A Formica topped Algonquin Round Table, littered with cake crumbs and sprinkles.

Learning of my Minnesota background, Ray familiarized me with the work of proletarian and feminist writer (and fellow Minnesotan) Meridel Le Sueur, gave me off-beat books on vocabulary building. We discussed my literary hero Sinclair Lewis, and Ray also introduced me to the quirky history of E. Haldeman Julius’ ‘Little Blue Books.’

(Beginning in the early 1900’s Haldeman-Julius began printing 3.5″ x 5″ pocket books on cheap pulp paper. The Little Blue Books were consciously directed at “Mr. Average Man.” Through them, for a nickel, he could buy works by Thoreau, Shakespeare, Goethe, Tolstoy, Sophocles and many more classics, along with contemporary scientific journals and Socialist-leaning political tracts. Haldeman-Julius called his books ‘A University in Print.’)

Ray gifted me with two-dozen of these classic little books as a graduation gift, and I still treasure them.

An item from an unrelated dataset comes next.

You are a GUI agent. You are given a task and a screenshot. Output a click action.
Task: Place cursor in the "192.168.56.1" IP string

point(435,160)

I have almost always been surrounded by people who encouraged and supported my efforts at writing, but Ray took it to a whole other level; he was my first serious editor – and a damn good, brutally honest one at that. Ray Rector didn’t teach me how to write, but he made me a better writer. And, I’d like to think, a better person.

That’s what the best teachers do, isn’t it?

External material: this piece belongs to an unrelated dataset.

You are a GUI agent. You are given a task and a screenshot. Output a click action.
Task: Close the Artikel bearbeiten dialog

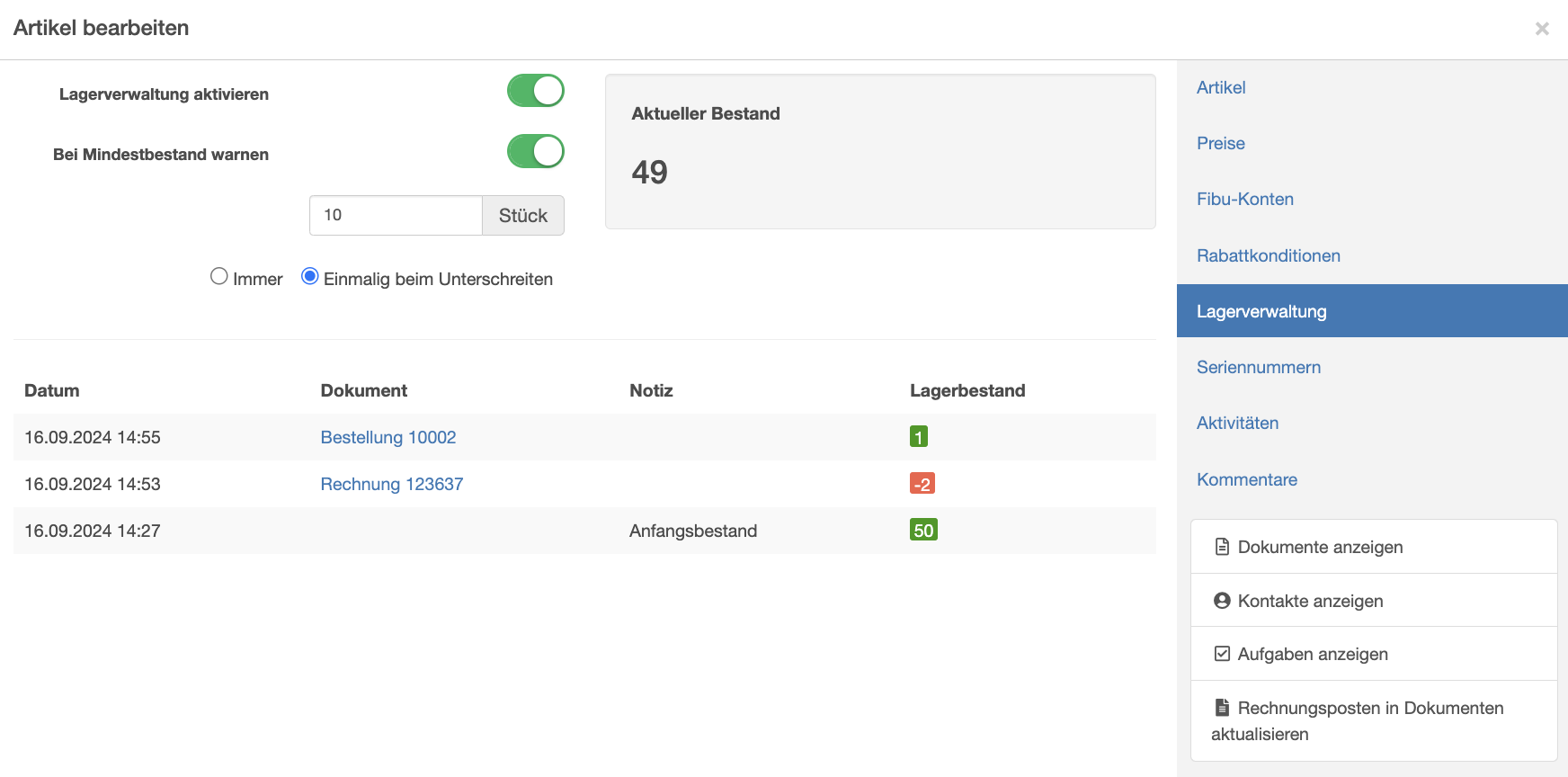pos(1542,29)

My senior year of high school had a lot of high points, and one of those was a part-time job working nights at small donut shop. Off all the classrooms I’ve spent time in, The Donut House was one of the sweetest.

Ray and I communicated via mail and phone for a number of years before losing track of each other in the late 80’s. I’ve tried to track him down a number of times since using everything from the D.U. alumni association to a website for anthropological studies and the SSI Death Index, all to no avail. I’m betting he would see the Internet as the ultimate anthropological petri dish.

I’d love to reconnect and get his take on contemporary society – over donuts and coffee, of course.

I’d also like to show him my blogs; this one, and of course, my poetry blog, Ponderable polemics, poetic https://markluckerpoet.wordpress.com/

And I’d like to tell him, after thirty-five years, I’m still taking his nightly parting words to heart: “Be well. And keep writing.”

Thanks for everything, Ray.  As we said in our donut days, “It’s in the bag.”